## Set of tasks
[a] In the Manulife fund awards article, rework everything from "CEO Jason Chong" down to "value, or GCMV.", putting "systematic" where "disciplined" appears.
[b] Extend the article about Manulife's Lipper fund awards past its final sentence.

## Excerpted passage
★ ★ ★ ★

This article first appeared in Wealth, The Edge Malaysia Weekly on March 27, 2023 - April 2, 2023
Manulife Investment Management (M) Bhd had one of its best years at the Refinitiv Lipper Fund Awards 2023. The firm clinched three group awards — Best Equity Group (Malaysia), Best Mixed Assets Group (Islamic) and Best Bond Group (Provident) — and bagged five fund awards.
The winning funds were in Lipper’s Conventional universe and Islamic universe. The firm clinched the awards for Best Equity Malaysia in the three-year category, Best Equity Malaysia Small & Mid Cap in the three- and 10-year categories and Best Mixed Asset MYR Flexible in the 10-year category.
CEO Jason Chong attributes the wins to the firm’s investment philosophy of generating long-term outperformance and sustainable returns by following a disciplined approach to stock selection through its rigorous investment process. Internally, the firm has an investment framework based on growth, cash flow, management and value, or GCMV.
“We invest in companies with solid and scalable business models, good earnings potential, strong cash flow generation, a driven management team as well as an attractive valuation. We also incorporate ESG (environmental, social and governance) factors into our investment process,” he says.
Many fund houses preferred to hold cash in the battered market last year, but Manulife stayed almost fully invested at all times for its pure equity funds.

★ ★ ★ ★

## Data provided
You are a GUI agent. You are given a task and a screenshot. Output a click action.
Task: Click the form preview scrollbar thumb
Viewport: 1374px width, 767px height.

★ ★ ★ ★

## Solved tasks
[a]
CEO Jason Chong attributes the wins to the firm’s investment philosophy of generating long-term outperformance and sustainable returns by following a systematic approach to stock selection through its rigorous investment process. Internally, the firm has an investment framework based on growth, cash flow, management and value, or GCMV.

[b]
While holding cash would cushion investment portfolios against market downturns, fund managers never know when the markets will rebound. In other words, it is very difficult for investors to time the market.
“Timing the market is a very difficult thing to do. This is why our funds remained fully invested in 2022 despite the challenging environment for equity markets amid rising interest rates,” says Chong.
“Instead of moving into cash, we rebalanced our funds by rotating out of growth stocks and switching to stocks that we considered beneficiaries of the interest rate hikes. We have taken that view since the early part of the year.”
Thanks to Chong and his team’s courage to remain almost fully invested, the firm was able to capture the upturn when the markets rebounded in October last year and at the beginning of this year. Meanwhile, their defensive position in good dividend-yielding stocks continued to provide their portfolios with income and stability.
“Specifically for our Islamic Flexi Fund, we capitalised fully on the fund’s flexible allocation strategy, which enabled us to protect the downside during some of the most challenging market conditions,” says Chong.
“This fund is managed on an absolute return basis, with the aim of delivering consistent returns without taking too much risk. Through active management, investment is made based on fundamentals by employing a top-down overlay, where most of the effort is spent on identifying themes, sectors and stocks where excess returns could be derived.”
Yet, all this does not mean 2022 was an easy year to navigate. It was challenging as equity and bond prices fell in tandem, a rare occurrence in recent financial history.
The biggest challenge for the team, however, was the speed and magnitude of the technology stocks selldown, which caught Chong and his team by surprise. “We had been taking profit on our positions on technology counters at the end of 2021 and early 2022, but the drastic drop in the sector still impacted our funds,” he says.
“Fortunately, we were able to offset the losses with stocks that provided us with good returns through our portfolio rebalancing strategy. Having a well-balanced portfolio helped us to cushion the impact of the selldown while achieving our capital preservation goal.”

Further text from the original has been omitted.